BIDS - EVALUATION - CRITERIA - UNDISCLOSED - NOT PREJUDICIAL TO PROTESTER DIGEST: GAO AFFIRMS DECISION THAT AN IFB FOR INDEFINITE QUANTITY REQUIREMENTS, WHICH LISTED ESTIMATED QUANTITIES FOR EACH ITEM BUT FAILED TO ADVISE BIDDERS EXPRESSLY THAT FOR EVALUATION PURPOSES UNIT PRICES WOULD BE MULTIPLIED BY THE ESTIMATED QUANTITY FOR EACH ITEM, SHOULD NOT HAVE BEEN CANCELED AFTER BID OPENING WHERE THERE IS NO PERSUASIVE SHOWING THAT ANY BIDDER WAS MISLED INTO PRICING THE ITEMS DIFFERENTLY THAN IT WOULD HAVE OTHERWISE.

A TO Z TYPEWRITER CO.-- RECONSIDERATION:

THE GENERAL SERVICES ADMINISTRATION (GSA) REQUESTS RECONSIDERATION OF OUR DECISION A TO Z TYPEWRITER CO.; ALLEN TYPEWRITER CO., B-215830.2, B-215830.3, FEB. 14, 1985, 85-1 CPD PARA. 198, SUSTAINING A TO Z TYPEWRITER CO.'S (A-Z) PROTEST THAT DEFECTS IN THE INVITATION FOR BIDS (IFB), UNDER WHICH A-Z RECEIVED AN AWARD, FAILED TO PROVIDE A COMPELLING REASON FOR GSA TO TERMINATE A-Z'S CONTRACT FOR THE GOVERNMENT'S CONVENIENCE AND RESOLICIT. WE RECOMMENDED THAT A-Z'S CONTRACT, AND THOSE OF TWO OTHER FIRMS WHOSE CONTRACTS GSA TERMINATED FOR THE SAME REASON, BE REINSTATED. GSA CONTENDS THAT OUR DECISION IS INCONSISTENT WITH DECISIONS OF THIS OFFICE AND THE CLAIMS COURT.

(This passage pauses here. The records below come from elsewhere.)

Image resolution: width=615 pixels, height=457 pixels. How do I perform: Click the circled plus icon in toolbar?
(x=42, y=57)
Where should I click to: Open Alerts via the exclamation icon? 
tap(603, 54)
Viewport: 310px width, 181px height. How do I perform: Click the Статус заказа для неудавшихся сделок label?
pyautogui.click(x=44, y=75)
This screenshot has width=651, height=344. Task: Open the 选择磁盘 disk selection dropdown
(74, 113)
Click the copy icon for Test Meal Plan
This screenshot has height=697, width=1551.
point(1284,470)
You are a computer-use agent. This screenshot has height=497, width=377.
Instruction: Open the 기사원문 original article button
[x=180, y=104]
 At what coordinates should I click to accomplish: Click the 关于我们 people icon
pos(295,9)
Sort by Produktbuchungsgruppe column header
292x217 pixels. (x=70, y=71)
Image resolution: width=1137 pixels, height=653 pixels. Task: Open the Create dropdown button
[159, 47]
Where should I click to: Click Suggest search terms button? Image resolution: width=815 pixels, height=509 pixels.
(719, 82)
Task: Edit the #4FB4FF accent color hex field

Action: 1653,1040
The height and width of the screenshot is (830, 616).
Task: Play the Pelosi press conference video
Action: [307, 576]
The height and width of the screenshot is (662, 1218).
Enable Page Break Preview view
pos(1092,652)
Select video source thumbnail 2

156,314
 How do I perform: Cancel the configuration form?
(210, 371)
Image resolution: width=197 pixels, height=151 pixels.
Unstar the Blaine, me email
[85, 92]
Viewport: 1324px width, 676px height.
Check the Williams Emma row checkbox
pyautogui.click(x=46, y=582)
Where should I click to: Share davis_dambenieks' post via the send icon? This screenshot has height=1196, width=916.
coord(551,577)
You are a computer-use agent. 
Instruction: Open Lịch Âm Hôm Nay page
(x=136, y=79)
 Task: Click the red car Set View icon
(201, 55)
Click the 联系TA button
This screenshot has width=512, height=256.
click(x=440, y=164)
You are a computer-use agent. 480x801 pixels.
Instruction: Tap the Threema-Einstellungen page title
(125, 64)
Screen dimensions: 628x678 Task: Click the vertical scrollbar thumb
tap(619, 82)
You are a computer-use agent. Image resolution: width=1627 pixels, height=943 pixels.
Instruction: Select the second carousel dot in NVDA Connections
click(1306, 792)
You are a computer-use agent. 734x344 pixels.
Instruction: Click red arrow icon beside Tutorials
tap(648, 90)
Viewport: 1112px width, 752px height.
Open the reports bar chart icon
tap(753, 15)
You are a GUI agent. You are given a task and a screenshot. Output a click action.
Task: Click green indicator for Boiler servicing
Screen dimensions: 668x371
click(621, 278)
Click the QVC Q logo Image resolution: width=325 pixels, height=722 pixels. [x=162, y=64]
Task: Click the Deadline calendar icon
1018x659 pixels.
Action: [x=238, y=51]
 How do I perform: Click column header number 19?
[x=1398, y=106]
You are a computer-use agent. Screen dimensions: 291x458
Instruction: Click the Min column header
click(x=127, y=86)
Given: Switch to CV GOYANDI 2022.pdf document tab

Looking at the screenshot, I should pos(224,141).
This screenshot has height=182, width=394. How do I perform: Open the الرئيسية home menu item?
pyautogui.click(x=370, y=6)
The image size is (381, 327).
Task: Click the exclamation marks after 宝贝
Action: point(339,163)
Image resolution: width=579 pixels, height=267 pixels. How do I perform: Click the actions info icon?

WE AFFIRM OUR PRIOR DECISION.

THE IFB COVERED FEDERAL AGENCIES' REQUIREMENTS FOR ELECTRIC TYPEWRITER REPAIR SERVICES IN THE NATIONAL CAPITAL REGION, AND FOR AN ANNUAL MAINTENANCE CALL FOR EACH MACHINE. THE SOLICITATION COMBINED ALL THE MACHINES OF ONE BRAND INTO A "GROUP," AND PERMITTED BIDDERS TO OFFER A PRICE FOR EACH SERVICE-- EXPRESSED AS A NET PERCENTAGE DISCOUNT, PLUS OR MINUS, FROM PRICES PROVIDED BY THE IFB-- FOR ANY GROUP IN ANY OF SIX GEOGRAPHICAL AREAS. THE METHOD OF AWARD CLAUSE STATED:

"AWARD WILL BE MADE IN THE AGGREGATE BY GROUP* FOR EACH SERVICE AREA TO THE RESPONSIBLE BIDDER WHO OFFERS THE LOWEST PRICE IN THE FORM OF A SINGLE PERCENTAGE (APPLICABLE TO ALL ITEMS IN THE GROUP) AS A NET, REDUCTION FROM OR ADDITION TO EACH OF THE PREESTABLISHED PRICES SHOWN FOR THAT GROUP. PRICES MUST BE SUBMITTED FOR SERVICE CALL AND FOR ANNUAL MAINTENANCE TO BE CONSIDERED FOR AN AWARD IN ONE SPECIFIC GROUP.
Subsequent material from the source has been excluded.